As medical practitioners are lagging behind the latest findings about women and heart disease, Feldman said that premenopausal women don’t need to be as concerned about risk factors that may be a little out of whack, such as LDL cholesterol or blood pressure. However, he said, post-menopausal women need to be advocates for more aggressive treatment for even seemingly marginal elevations in risk factors.
“The problem is that primary care professionals, a lot of them, will tend to underestimate the risks,” said Feldman. “There are reasonable calculators that will tell people, if you add up several small risks for a post-menopausal woman, that translates into an overall risk level that mandates more aggressive therapy.
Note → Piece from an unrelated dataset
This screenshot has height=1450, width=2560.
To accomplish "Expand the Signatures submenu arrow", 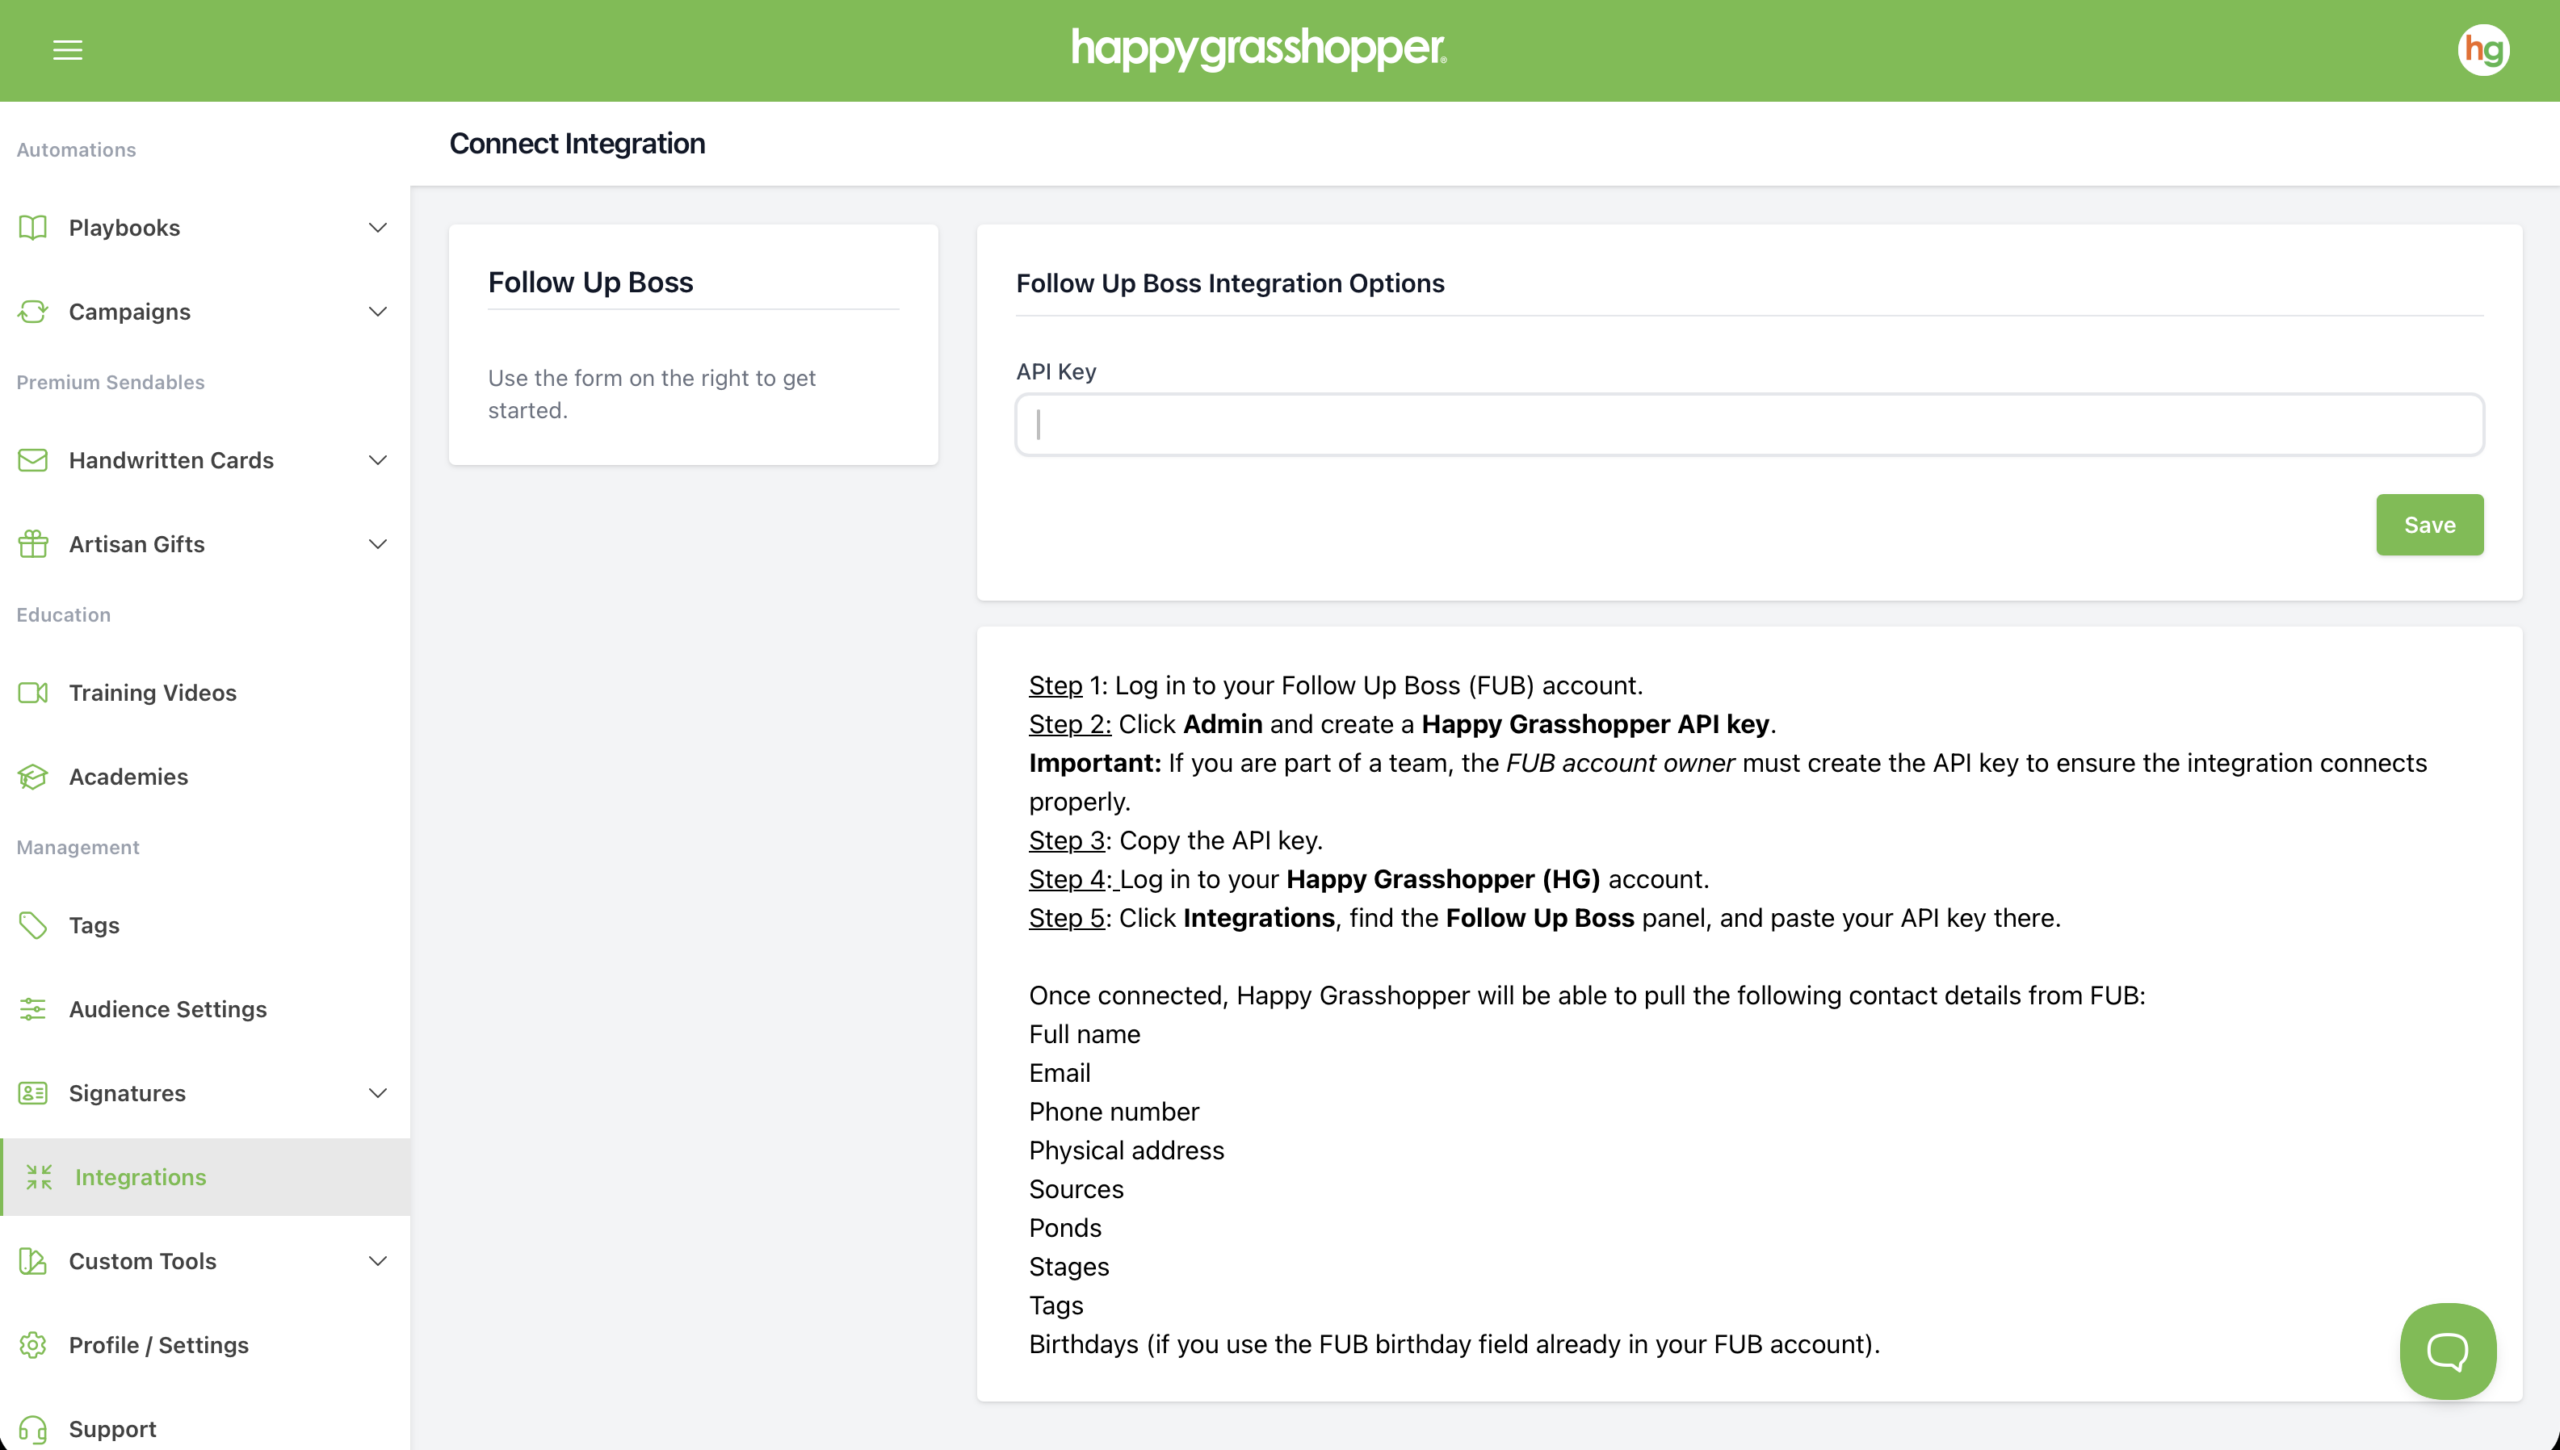I will (377, 1093).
Generally, blood pressure and cholesterol are the most important factors to look at, but it’s the whole aggregate risk based on the calculation that tells you how aggressively you need to treat, regardless of the extent of the elevation.”
While researchers like Feldman are working on sex-specific therapies, women can help themselves by reducing their degree of risk via exercise, maintaining a healthy weight and a healthy diet, keeping hydrated and finding ways to keep stress and anxiety levels down.
“As women age, as with men, excessive salt intake increases blood pressure and often that excessive salt doesn’t primarily come from the salt shaker, but from processed foods,” said Feldman. “When shopping, shop the rim of grocery stores. Stay away from the aisles. Maybe shop in the frozen food sections, but probably not.
“To date, there is no real sex-specific preventative approach. That is, exercise, as far as I know, is as effective in blood pressure reduction and weight reduction for men as it is for women … maybe a little more effective in women, but likely marginal differences. I think it’s important for women to know that weight gain and a more sedentary lifestyle are bigger risks for them than for men. Men tolerate being couch potatoes a little better than women do.
“The slope of the line for weight gain in men is pretty linear,” he said. “In women, there’s an increase in slope of weight gain after menopause. Women’s systems are less tolerant of the kinds of changes that occur with age than men’s.
“We know there are ethnic differences in risk tolerance,” he added. “We know that Asians are less tolerant to weight gain than Caucasians. That is a genetic difference. We hadn’t appreciated that sex differences work the same way, although we should have, as, ultimately, a sex difference is a genetic difference.”
Rebeca Kuropatwa is a Winnipeg freelance writer.